I'm currently building a new online Feed Reader in PHP. One of the features I'm working on is feed auto-discovery. If a user enters a website URL, the script will detect that its not a feed and look for the real feed URL by parsing the HTML for the proper <link>
tag.
The problem is, the way I'm currently detecting if the URL is a feed or a website only works part of the time, and I know it can't be the best solution. Right now I'm taking the CURL response and running it through simplexml_load_string
, if it can't parse it I treat it as a website. Here is the code.
$xml = @simplexml_load_string( $site_found['content'] );
if( !$xml ) // this is a website, not a feed
{
// handle website
}
else
{
// parse feed
}
Obviously, this isn't ideal.

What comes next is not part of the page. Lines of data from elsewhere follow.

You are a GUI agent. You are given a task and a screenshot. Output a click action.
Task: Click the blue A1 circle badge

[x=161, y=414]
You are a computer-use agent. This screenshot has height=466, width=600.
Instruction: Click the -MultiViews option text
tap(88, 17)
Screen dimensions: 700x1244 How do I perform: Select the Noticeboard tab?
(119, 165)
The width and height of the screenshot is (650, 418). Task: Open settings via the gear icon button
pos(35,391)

Also, when it runs into an HTML website that it can parse, it thinks its a feed.
Any suggestions on a good way of detecting the difference between a feed or non-feed in PHP?
I would sniff for the various unique identifiers those formats have:
Atom: Source
<?xml version="1.0" encoding="utf-8"?>
<feed xmlns="http://www.w3.org/2005/Atom">
RSS 0.90: Source
<rdf:RDF
xmlns:rdf="http://www.w3.org/1999/02/22-rdf-syntax-ns#"

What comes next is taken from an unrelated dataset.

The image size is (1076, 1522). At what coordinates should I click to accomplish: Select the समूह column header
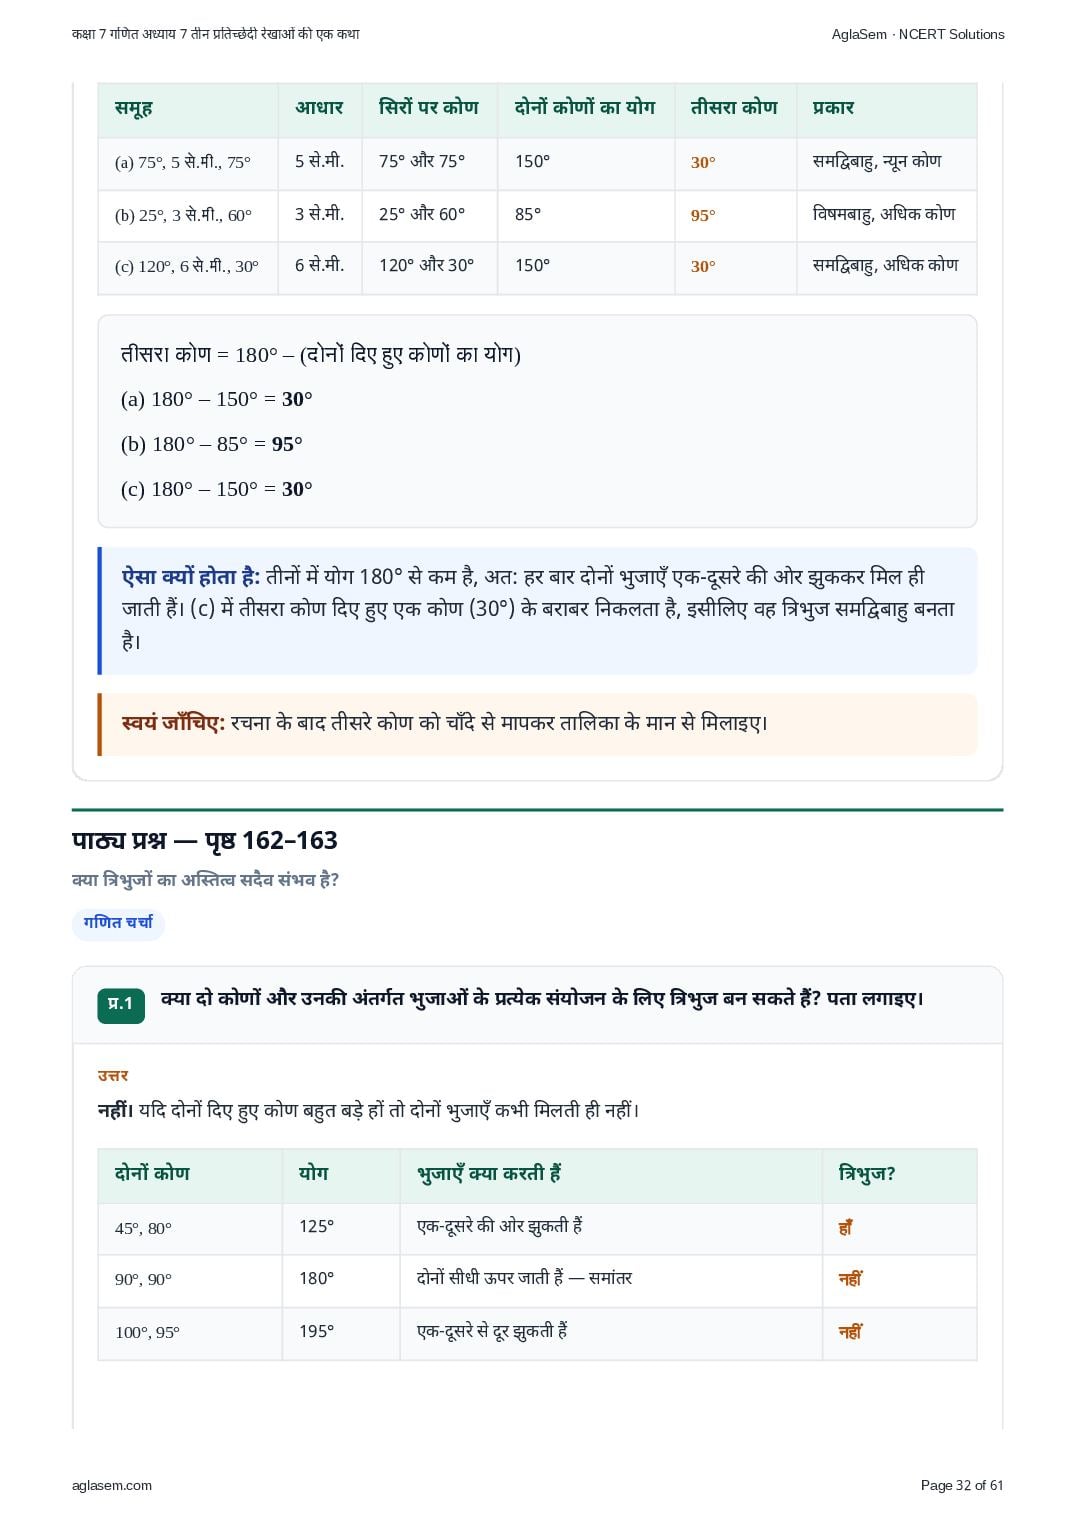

xmlns="http://my.netscape.com/rdf/simple/0.9/">
Netscape RSS 0.91
<rss version="0.91">
etc. etc. (See the 2nd source link for a full overview).
As far as I can see, separating Atom and RSS should be pretty easy by looking for <feed>
and <rss>
tags, respectively. Plus you won't find those in a valid HTML document.
You could make an initial check to tell HTML and feeds apart by looking for <html>
and <body>
elements first. To avoid problems with invalid input, this may be a case where using regular expressions (over a parser) is finally justified for once :)
If it doesn't match the HTML test, run the Atom / RSS tests on it. If it is not recognized as a feed, or the XML parser chokes on invalid input, fall back to HTML again.
what that looks like in the wild - whether feed providers always conform to those rules - is a different question, but you should already be able to recognize a lot this way.